Fam162a, with its specific function yet to be fully elucidated, has been associated with several biological processes. It has been linked to hypoxia-related pathways, glycolysis-related processes, and may play a role in apoptosis regulation. Its involvement in these pathways indicates its importance in maintaining cellular homeostasis and response to various stressors [2,3,4,5,6,7,8,9].

In the context of disease, in patients with inflammatory bowel disease (IBD), Fam162a was identified as one of the 10 marker genes potentially contributing to intestinal barrier repairing, with its expression specific to absorptive cell types in intestinal epithelium [1]. In coronary artery disease (CAD), it was among 4 hub signature genes identified as hypoxia-related genes, and was found to be highly expressed in endothelial cells [2]. In osteosarcoma, a gene signature including Fam162a was constructed related to hypoxia and lactate metabolism, with high-risk scores (where Fam162a was part of the signature) associated with poor prognosis and "cold" tumor characteristics [3]. In IDH-mutant glioma, a hypoxia-related survival score containing Fam162a was identified, which could predict survival independent of other prognostic factors [4]. In colon cancer, Fam162a was part of a 13-gene glycolysis-related prognostic prediction model [5]. In a study on the mechanism of neuronal apoptosis in chronic cerebral ischemia, Foxh1 was shown to transcriptionally promote the expression of Fam162a [6]. In tilapia, differential exon usages of fam162a were detected in response to acute hypoxia treatment in the heart [7]. In mouse neuroblastoma Neuro-2a cells exposed to a mitochondrial toxin, there was a loss of FAM162a mRNA along with changes in mitochondrial-related genes [8]. In osteosarcoma, a risk model based on seven glycolytic genes including Fam162a could effectively evaluate prognosis [9].

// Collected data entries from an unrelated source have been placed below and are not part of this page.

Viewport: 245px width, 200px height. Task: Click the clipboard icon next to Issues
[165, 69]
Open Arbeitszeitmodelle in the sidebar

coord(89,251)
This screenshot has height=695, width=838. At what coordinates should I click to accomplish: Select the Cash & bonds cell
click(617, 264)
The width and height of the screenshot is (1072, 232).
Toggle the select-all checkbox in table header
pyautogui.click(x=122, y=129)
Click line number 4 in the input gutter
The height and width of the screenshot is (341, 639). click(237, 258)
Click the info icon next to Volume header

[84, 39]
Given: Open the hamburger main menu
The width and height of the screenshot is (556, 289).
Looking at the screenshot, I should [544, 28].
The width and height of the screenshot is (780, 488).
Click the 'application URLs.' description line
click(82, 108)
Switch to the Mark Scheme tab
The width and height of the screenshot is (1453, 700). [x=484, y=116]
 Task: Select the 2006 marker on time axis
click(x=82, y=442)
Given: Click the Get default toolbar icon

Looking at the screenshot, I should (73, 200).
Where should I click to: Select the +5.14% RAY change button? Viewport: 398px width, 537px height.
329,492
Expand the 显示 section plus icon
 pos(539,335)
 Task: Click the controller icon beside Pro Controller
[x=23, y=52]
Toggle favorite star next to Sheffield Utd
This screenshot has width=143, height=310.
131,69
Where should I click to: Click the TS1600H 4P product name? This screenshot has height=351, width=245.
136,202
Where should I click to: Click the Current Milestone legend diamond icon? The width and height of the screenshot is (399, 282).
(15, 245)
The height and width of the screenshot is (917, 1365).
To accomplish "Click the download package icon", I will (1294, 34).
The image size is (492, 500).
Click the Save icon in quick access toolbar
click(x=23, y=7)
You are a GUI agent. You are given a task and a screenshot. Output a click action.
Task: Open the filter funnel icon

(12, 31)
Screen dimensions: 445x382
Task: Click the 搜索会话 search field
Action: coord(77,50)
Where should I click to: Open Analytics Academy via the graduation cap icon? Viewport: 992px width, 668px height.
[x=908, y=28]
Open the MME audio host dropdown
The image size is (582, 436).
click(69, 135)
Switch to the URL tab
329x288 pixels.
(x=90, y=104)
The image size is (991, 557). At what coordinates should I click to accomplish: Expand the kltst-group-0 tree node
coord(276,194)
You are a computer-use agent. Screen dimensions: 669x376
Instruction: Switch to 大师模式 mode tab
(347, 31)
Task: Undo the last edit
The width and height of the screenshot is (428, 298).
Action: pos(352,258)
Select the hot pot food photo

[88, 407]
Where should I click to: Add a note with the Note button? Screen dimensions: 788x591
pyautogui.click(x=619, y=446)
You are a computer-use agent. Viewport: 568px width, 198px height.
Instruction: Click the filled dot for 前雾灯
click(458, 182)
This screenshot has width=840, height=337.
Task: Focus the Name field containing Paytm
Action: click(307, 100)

In conclusion, Fam162a is implicated in multiple biological processes and disease conditions, especially those related to hypoxia, glycolysis, and tissue repair or tumor prognosis. Studies across different disease models have revealed its potential as a biomarker or therapeutic target in diseases such as IBD, CAD, osteosarcoma, IDH-mutant glioma, and colon cancer. Understanding the function of Fam162a through these disease-based research models provides insights into the underlying molecular mechanisms of these diseases.